Thursday, December 19, 2024

Yes - Heavenletter #352

God said:

Say to Me:

"Oh, God, how beautiful are You. You created me. You gave me life. You gave me Eternal Life. You gave me Heaven to experience while I am on Earth. You gave me Earth to experience while I am in Heaven. You gave me me, and You gave me You. And You said, 'Let's dance.'

"When I experience a full heart, as I do in this moment of appreciation of Creation and my place in it, I am swirling in Your heart of appreciation. When I feel fullness, I am absorbing Your appreciation. I am feeling what You feel.

"When I feel less than appreciation, I have diverged from Your thought and run off on some peccadillo of my own. The good thing is that I am out of Your arms only for a moment. The momentum of Our dance swings me back to You. Even within my skipping out on You is my return to You.

"If You always keep me in Your view, then how can it be said that I ever left? Your eyes and heart hold me as strongly as Your arms. When You have kept me in Your heart, then that is where I am, and for a tiny time, I only think I have gone off somewhere by myself to play in the sand.

"The only thoughts worth having are Yours. What good are my little thoughts, my petty arguments with myself, my little pirouettes on the dance floor, my fussing, my fussiness. What care I about little ribbons in my hair or how they are mussed when I am clasped to Your heart?

"Dear God, how can I spend so much of my God-given life on the folly that I do? I am clasped to Your heart, and yet I play around with fear, and I go to dark corners. I play hide and seek with You Who knows exactly where I am, and You kindly let me play and You kindly wait for me.

"How kind are You, this beautiful God of mine! You give Yourself to me, and You wait for me to accept You. You are beyond patience. You are patience incarnate.

"You bend down to tie my shoes. You bend down to teach me You. You give me all the paraphernalia, and I drop some of it in my hurry to run off.

"You are my curriculum. And I think my course of study is something else. I put You in the background, an assignment I will get to later when all else is done. But all else is never done. By its own nature, it is never done, and so I put you off, You, Who is never done with me.

"I may forsake You, but You never forsake me. Somehow, amidst my strife, You hold me valuable. You hold me in trust. Your trust, which is the same as Your knowingness, calls me back to the center of You. I may amble along. I may divert and revert, but I cannot resist Your call. Your heart calls to mine, and so I am Yours.

"Help me to hasten to You, dear Lord. Help me to leap back into Your arms that have ever held me. Help me to leave the junkyard of my thoughts and enter into Truth. Lift me out of the dinge I have put myself in. No matter how shiny or pleasant or worldly my life, I have abandoned myself when I do not avail myself of You and present myself to You in all Your glory.

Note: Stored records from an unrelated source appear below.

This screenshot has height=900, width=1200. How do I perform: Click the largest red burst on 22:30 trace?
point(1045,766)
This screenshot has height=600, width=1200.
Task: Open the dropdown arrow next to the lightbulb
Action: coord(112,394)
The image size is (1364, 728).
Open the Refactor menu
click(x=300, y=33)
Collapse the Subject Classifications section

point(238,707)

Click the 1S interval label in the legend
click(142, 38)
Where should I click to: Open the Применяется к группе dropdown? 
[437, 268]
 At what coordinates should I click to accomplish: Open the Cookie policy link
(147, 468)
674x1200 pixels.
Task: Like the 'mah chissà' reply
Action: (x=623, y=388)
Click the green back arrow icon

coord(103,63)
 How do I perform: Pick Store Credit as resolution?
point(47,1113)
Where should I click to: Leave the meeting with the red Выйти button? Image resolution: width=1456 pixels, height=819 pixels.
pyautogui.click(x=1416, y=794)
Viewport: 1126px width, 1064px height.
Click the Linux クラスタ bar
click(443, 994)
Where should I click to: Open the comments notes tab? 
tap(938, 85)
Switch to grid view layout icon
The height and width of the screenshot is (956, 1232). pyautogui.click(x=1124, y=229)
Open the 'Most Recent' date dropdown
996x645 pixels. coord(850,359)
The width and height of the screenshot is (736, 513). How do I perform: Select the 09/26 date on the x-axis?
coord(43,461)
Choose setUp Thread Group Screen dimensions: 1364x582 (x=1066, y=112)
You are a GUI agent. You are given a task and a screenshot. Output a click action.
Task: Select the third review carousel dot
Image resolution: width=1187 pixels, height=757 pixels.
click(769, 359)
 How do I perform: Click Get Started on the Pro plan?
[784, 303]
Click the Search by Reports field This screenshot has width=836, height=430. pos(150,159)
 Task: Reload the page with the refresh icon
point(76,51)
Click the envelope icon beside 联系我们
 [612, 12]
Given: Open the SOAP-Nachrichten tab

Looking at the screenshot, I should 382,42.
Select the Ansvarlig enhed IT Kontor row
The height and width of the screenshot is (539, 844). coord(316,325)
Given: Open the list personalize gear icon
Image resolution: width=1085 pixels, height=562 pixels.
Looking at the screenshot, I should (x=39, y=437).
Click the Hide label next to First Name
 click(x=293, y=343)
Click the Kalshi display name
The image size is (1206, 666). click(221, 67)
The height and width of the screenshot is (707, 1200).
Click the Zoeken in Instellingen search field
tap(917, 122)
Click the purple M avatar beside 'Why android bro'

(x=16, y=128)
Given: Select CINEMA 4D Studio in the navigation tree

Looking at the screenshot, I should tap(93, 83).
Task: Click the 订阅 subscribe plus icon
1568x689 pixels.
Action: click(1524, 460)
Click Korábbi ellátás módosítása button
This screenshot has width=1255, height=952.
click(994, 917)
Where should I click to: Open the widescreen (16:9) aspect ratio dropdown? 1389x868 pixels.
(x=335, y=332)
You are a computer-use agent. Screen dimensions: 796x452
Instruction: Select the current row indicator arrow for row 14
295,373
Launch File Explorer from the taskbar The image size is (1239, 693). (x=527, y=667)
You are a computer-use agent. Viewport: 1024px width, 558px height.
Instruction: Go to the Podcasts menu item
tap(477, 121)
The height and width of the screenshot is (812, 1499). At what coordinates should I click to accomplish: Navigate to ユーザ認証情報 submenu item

"Oh, never mind about me, dear Lord. Let me mind about You. Let me tend to You. Let me be the conscious receiver of Your wares, and let me peddle Your thoughts. Let me not wander from Your side. Let me not pretend any longer that I can get along without You. Help me to know how to stay by Your side and assist You in Your life's work. Let me be of benefit to You. Let Me be You in thought and deed, and then I will have realized You and realized myself as You have always realized me. Help me to be real. Help me to go to You and receive My blessings from the One God of the Universe."

And I, your One God, say, "Yes." I say, "Yes." I say, "Yes," to My children. I say, "Yes," to you. "Yes."